Although the incidence of inflammatory arthritis is high among relatives of indigenous North American patients with RA, many of these individuals who are autoantibody positive do not develop inflammatory arthritis, according to data.
To determine the incidence of inflammatory arthritis and autoantibody prevalence among unaffected relatives of indigenous populations in North America, Tanner and colleagues conducted a longitudinal prospective study of 621 participants from and rural areas in Manitoba and Alaska, recruited from April 2005 through December 2017. These relatives were examined by a rheumatologist at baseline and stratified by the presence of rheumatoid factor (RF) and anticitrullinated protein antibodies (ACPA). Participants who were seropositive were examined annually for follow-up, while the seronegative group returned in 3 years.
The researchers analyzed rheumatoid factor and anticitrullinated protein antibodies at every visit. In addition, a subset of participants was tested for anticitrullinated protein antibodies fine specificity using a custom multiplex assay. Tanner and colleagues used multistate models, based on all available follow-up visits, to calculate the risk for transitioning from autoantibody statuses to inflammatory arthritis. A total of 374 participants had longitudinal follow-up and were included in the final analysis.
According to the researchers, among the participants included in the final analysis, 4.8% developed seropositive inflammatory arthritis following 4.7 years of follow-up, representing a transition rate of 9.2 cases per 1,000 person-years. Of those who developed inflammatory arthritis, 30% were seronegative at baseline. However, all of them were seropositive at the time of inflammatory arthritis onset. A total of 12 participants were positive for both rheumatoid factor and anticitrullinated protein antibodies, of whom 30% demonstrated inflammatory arthritis after 3.9 years, with the majority never developing the disease.
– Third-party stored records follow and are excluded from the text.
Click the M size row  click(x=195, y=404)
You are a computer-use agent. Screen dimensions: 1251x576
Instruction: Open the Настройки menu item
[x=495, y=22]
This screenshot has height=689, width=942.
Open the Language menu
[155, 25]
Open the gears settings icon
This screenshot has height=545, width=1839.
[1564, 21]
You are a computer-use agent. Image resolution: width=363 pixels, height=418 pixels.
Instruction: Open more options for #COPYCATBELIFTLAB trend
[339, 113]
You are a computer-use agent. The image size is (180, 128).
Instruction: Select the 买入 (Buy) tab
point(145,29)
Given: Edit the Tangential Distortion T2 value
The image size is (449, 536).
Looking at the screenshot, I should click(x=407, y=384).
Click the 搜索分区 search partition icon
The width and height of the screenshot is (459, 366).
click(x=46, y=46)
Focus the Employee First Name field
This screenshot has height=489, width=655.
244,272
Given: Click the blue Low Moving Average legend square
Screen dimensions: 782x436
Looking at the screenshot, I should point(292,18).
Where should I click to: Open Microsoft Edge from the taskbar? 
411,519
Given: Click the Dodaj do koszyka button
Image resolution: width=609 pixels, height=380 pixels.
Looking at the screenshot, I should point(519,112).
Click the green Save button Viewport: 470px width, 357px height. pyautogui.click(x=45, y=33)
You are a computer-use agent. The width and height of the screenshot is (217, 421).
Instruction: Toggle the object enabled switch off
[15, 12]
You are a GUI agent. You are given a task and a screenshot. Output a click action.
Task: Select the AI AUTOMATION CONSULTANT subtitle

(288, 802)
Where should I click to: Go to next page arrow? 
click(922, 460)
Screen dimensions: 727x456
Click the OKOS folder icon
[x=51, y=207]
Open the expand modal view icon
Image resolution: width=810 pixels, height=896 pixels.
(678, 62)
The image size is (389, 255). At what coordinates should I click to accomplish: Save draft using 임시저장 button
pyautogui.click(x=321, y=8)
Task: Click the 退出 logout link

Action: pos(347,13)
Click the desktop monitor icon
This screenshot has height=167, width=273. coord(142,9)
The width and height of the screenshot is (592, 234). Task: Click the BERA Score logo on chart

According to the researchers’ multistate model, there is a 71% likelihood of individuals who are seropositive for anticitrullinated protein antibodies to revert to seronegativity after 5 years. For individuals who are seropositive for rheumatoid factor, the likelihood of reverting to seronegativity during the same time is 68%. Those who are seropositive for both have a 39% likelihood of becoming seronegative. In addition, fine specificity testing found expansion of the anticitrullinated protein antibodies repertoire before the development of inflammatory arthritis.
“We report a high incidence of seropositive inflammatory arthritis in a prospectively followed longitudinal cohort of high-risk relatives of INA people with RA,” Tanner and colleagues wrote.
“Prediction models based on repeated measurements of ACPA and RF showed development of IA and becoming seronegative were equally likely outcomes in ACPA+/RF+ individuals.”
“Although we performed this study in a unique population that is known to have a high burden of disease, the findings in this study should be considered in the future to appropriately power intervention studies designed to potentially prevent the onset of clinically detectable RA,” the researchers added. – by Jason Laday
Disclosure: Tanner reports no relevant financial disclosures. Please see the study for all other relevant financial disclosures.